Mason’s remarkable achievement is to offer this interpretation of Gilgamesh in a way that does no violence to the original, but rather concentrates its rays into an intense light on the central question about death. One who knows the ancient story is fascinated and moved by this account, which will also drive the novice to read
the scholarly versions with new understanding. This rendering answers the unasked, personal question, What does Gilgamesh mean to me? with penetrating insight into the riddle of human life; and it leaves one asking of the story the same question for himself. To require of Mason more than that would be ungrateful.
Albert Schott remarked in the preface to his German translation of Gilgamesh that wanting to plumb its meaning is like seeking to understand the world.11 We do not know what ancient tellers of this poignant tale intended. Authors like Herbert Mason help us find out.
Notes to Afterword
1 S. N. Kramer, The Sumerians, Chicago 1964, p. 45, 185.
2 Cf. W. G. Lambert, “The Historicity of Gilgamesh,” in Gilgamesh et sa légende, ed. Paul Garelli, Paris 1960, p. 50.
3 A. L. Oppenheim, Ancient Mesopotamia, Chicago 1964, p. 256.
4 A. L. Oppenheim, in J. B. Pritchard, Ancient Sear Eastern Texts (ANET) Princeton 1950, 3rd Ed. 1969, p 265 f.; Kramer, Op. cit., appendix E.
5 Cf. Kramer in P. Garelli, Op. cit., pp. 59–68.
6 Cf. Kramer, The Sumerians, pp. 185–205; also in ANET pp. 44–52.
7 The Epic of Gilgamish. A new translation from a collation of the cuneiform tablets in the British Museum rendered literally into English hexameters, London 1928.
8 The Gilgamesh Epic and Old Testament Parallels, Chicago.
9 In J. B. Pntchard, ANET.
10 Gilgamesh Epic of Old Babylonia, New York 1934.
11 A. Schott, Das Gilgamesh-Epos neu übersetzt and mit Anmerkungen versehen, rev. by W. von Soden, Stuttgart 1970 (Reclams Universalbibliothek 7235/35a).

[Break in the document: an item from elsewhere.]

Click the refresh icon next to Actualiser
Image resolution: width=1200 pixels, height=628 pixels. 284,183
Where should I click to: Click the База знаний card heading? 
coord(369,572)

Afterword to the Mariner Edition
My instinctive response to the story of Gilgamesh has always been to two of its principal themes: friendship and loss. For me, everything in the epic leads to and out of these experiences. The connection between them engaged me once to look back at my own life, at history, at reality divested of formal religious revelation, philosophical reflection, and academic knowledge. I was put by its story-power into a kind of pre-conscious, prelearned, pre-judgmental state. Two men, first fighting, then befriending, one facing death, the other the pain of loss, the survivor’s embarking on an impossible journey to find eternal life, only to lose what he was given to a serpent, was a relentlessly poignant, tragic story stripped bare of illusions and spiritual hope, yet in its hero’s defiance of death it revealed a nobility of soul inherent in our human condition.

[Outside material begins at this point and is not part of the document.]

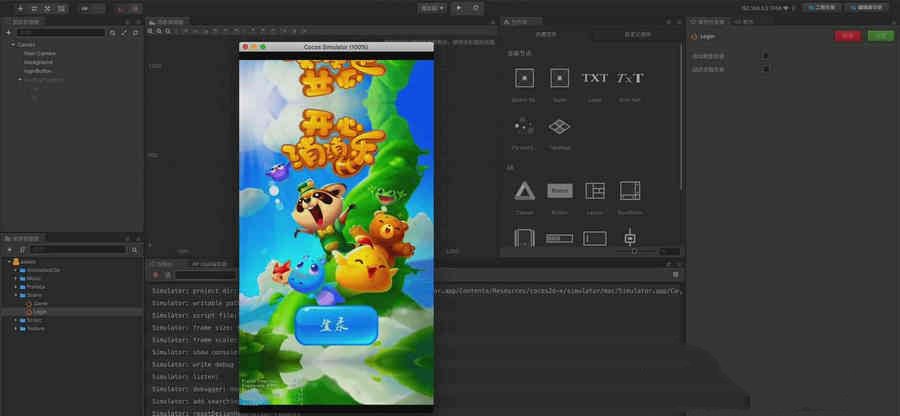Select the Canvas UI node icon
Screen dimensions: 900x416
[525, 190]
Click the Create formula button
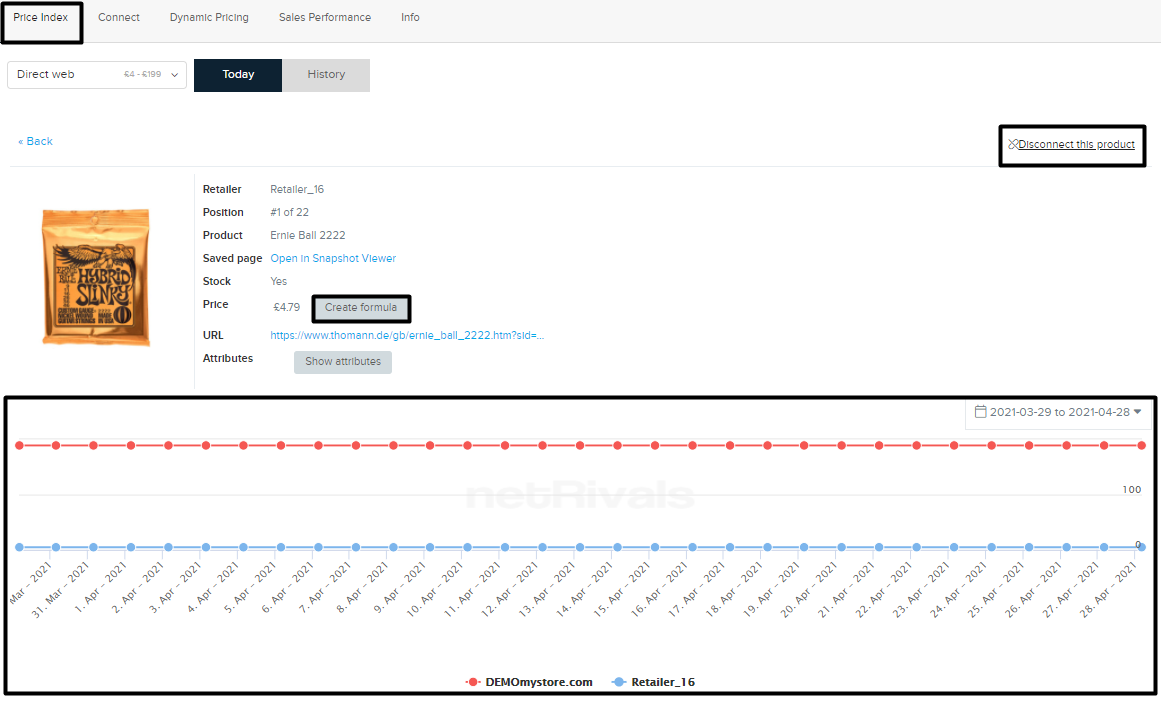 (x=361, y=308)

The depth of loss, the resounding voice of grief, be- came a comfort to me and has remained so: an unexpected ancient companion to my own fragmented story. But this isn’t all that the tale is about. There’s the relationship of gods to humanity, the sacredness of the walled citadel to be maintained by the king, the politics of the elders, the social structuring, the position of women, the kindredness of animal and man and all of nature to humanity, nature’s animateness and plenitude, justice and injustice, the cross-vitalization between city and steppe, the boundaries between the lawful and the forbidden, the effect of all these on the two friends, and of course history.
One can adapt, as several authors have done, certain parts to the exclusion of other parts, emphasizing the grandly heroic as opposed to human vulnerability, for instance. Also, because of the presence of the flood story, so close in detail to the later biblical account but so different in spirit, one might regard this as a religious narrative centered on the quest for eternal life and on the quasi-prophetic figure of Utnapishtim, who was chosen with his wife to build the ark and with the selected animals to survive the divinely ordered devastation. In the ancient Near East I believe such a reading is cautiously justifiable, given that region’s abundant succession of cultures and assimilative power of myths and religious configurations. While I suggested a compassionate One, humanly hoped for beyond all the irresponsible, uncompassionate gods, my retelling was in no way theological in intent or spirit, but emphatically human in its depictions of aspirations and sufferings and in its naked, essential understanding of reality.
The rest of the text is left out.